Ils avaient compris le sens de ce cri; ils se sont souvenu que si notre patrie, à l'heure décisive, n'avait pas représenté le Droit, le respect des engagements internationaux, la justice humaine, elle n'aurait pas eu pour elle cette force incalculable qui est l'opinion du Monde. Certes, un peuple fort oriente les sympathies. Soyons donc vigilants et gardons sans défaut l'intégrité de nos forces:

mais dans un Univers aussi savamment articulé, aussi rapidement et aussi complètement parcouru par le réseau immense de l'Information, il n'est pas de peuple fort sans la puissance du Droit, sans l'ascendant spirituel que donnent à la fois la dignité et la fermeté, l'honnêteté des desseins, la sûre moralité politique.

Quoi qu'on puisse dire, l'interdépendance des nations modernes est telle qu'il se crée chaque jour une opinion puissante, une sorte de forum des esprits dont nulle forfanterie ne peut capter longtemps la complaisance, et dont la pensée, souvent hésitante, se précise tout à coup: dès que la situation internationale inspire de nouvelles préoccupations.

Matériel:
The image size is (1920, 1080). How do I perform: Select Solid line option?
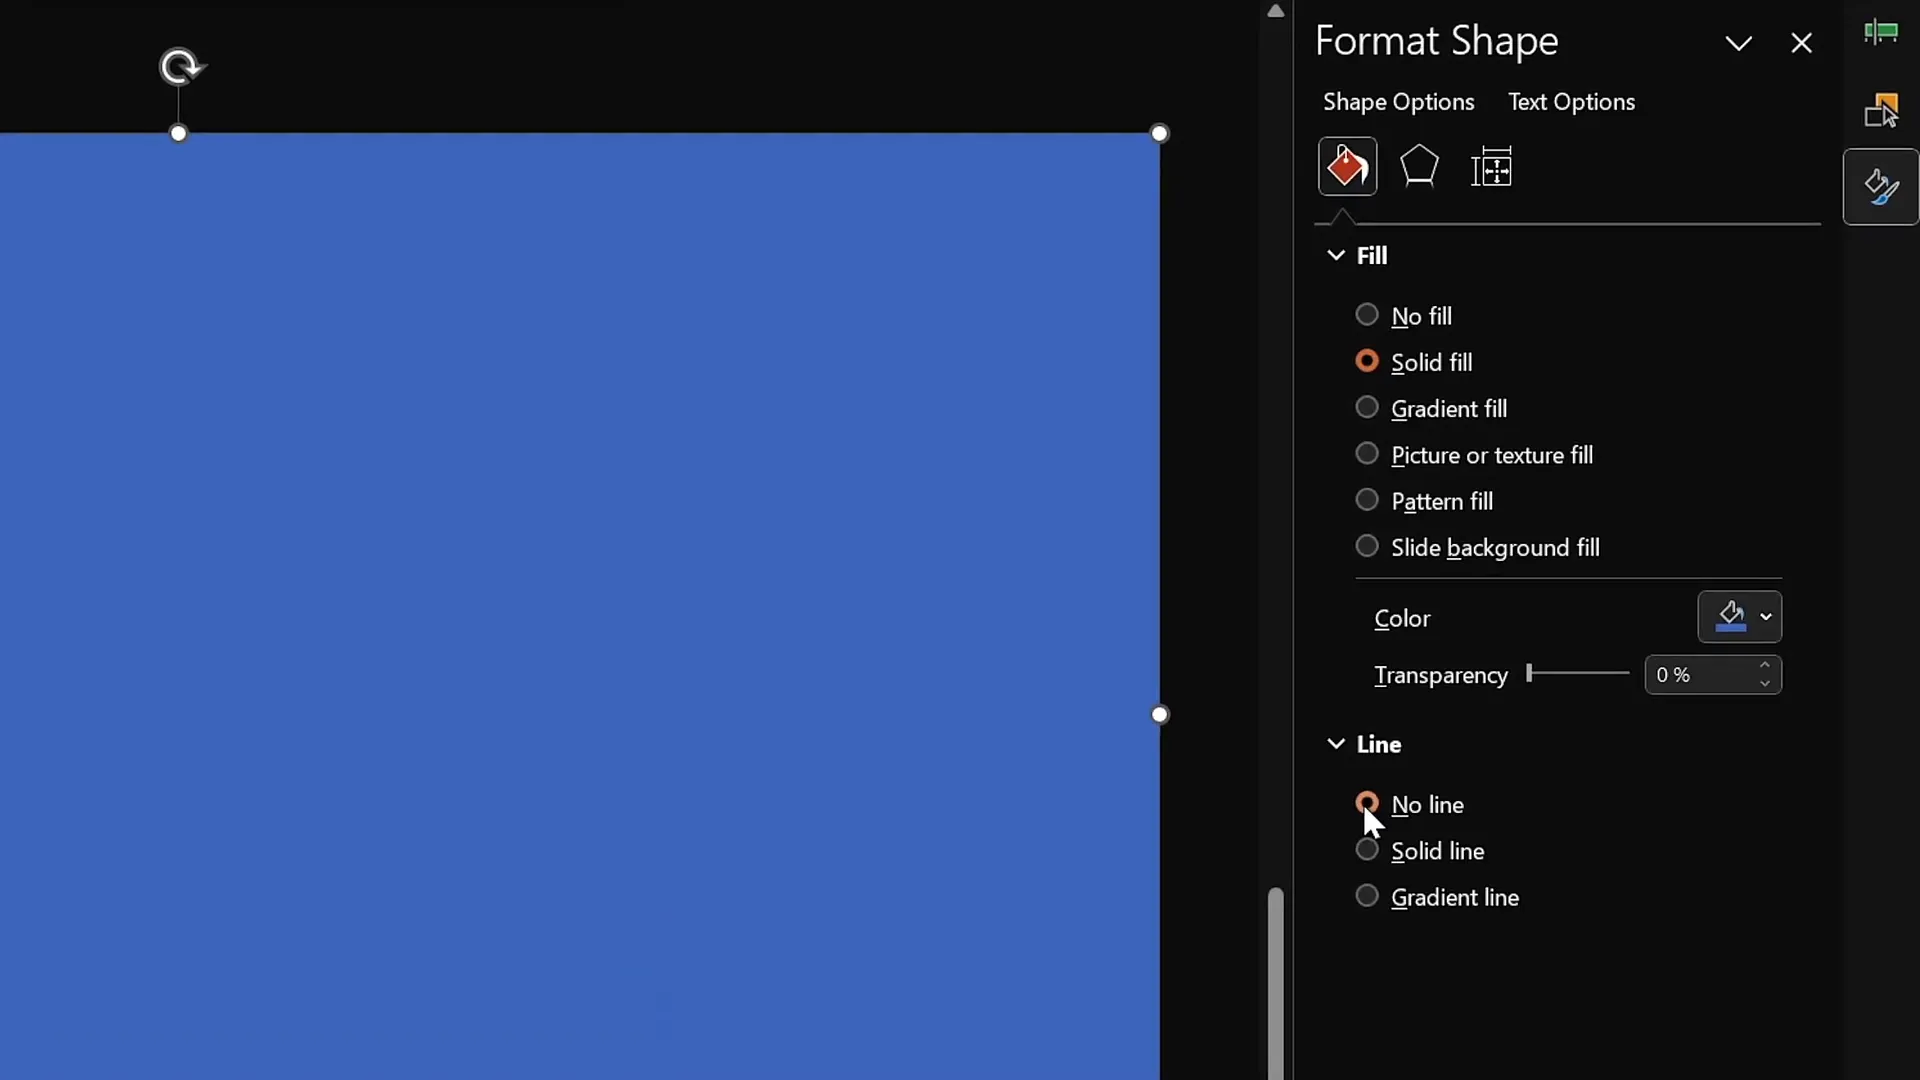click(x=1367, y=851)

Problèmes à résoudre:
1. Dites si chaque affirmation concorde avec le texte source, en répondant par oui ou non et en citant mot pour mot les mots décisifs du texte. (a) Le texte affirme qu'un peuple fort oriente les sympathies. (b) Selon le texte, la pensée du forum des esprits est toujours ferme et assurée. (c) D'après le texte, un peuple peut être fort sans la puissance du Droit.
2. Recopiez s'il vous plaît à l'identique le passage du texte source qui commence par « mais dans un » et se termine par « de nouvelles préoccupations. ».

Réponses attendues:
1.
(a) Oui : « Certes, un peuple fort oriente les sympathies. »
(b) Non : « dont la pensée, souvent hésitante, se précise tout à coup »
(c) Non : « il n'est pas de peuple fort sans la puissance du Droit »

2.
mais dans un Univers aussi savamment articulé, aussi rapidement et aussi complètement parcouru par le réseau immense de l'Information, il n'est pas de peuple fort sans la puissance du Droit, sans l'ascendant spirituel que donnent à la fois la dignité et la fermeté, l'honnêteté des desseins, la sûre moralité politique.

Quoi qu'on puisse dire, l'interdépendance des nations modernes est telle qu'il se crée chaque jour une opinion puissante, une sorte de forum des esprits dont nulle forfanterie ne peut capter longtemps la complaisance, et dont la pensée, souvent hésitante, se précise tout à coup: dès que la situation internationale inspire de nouvelles préoccupations.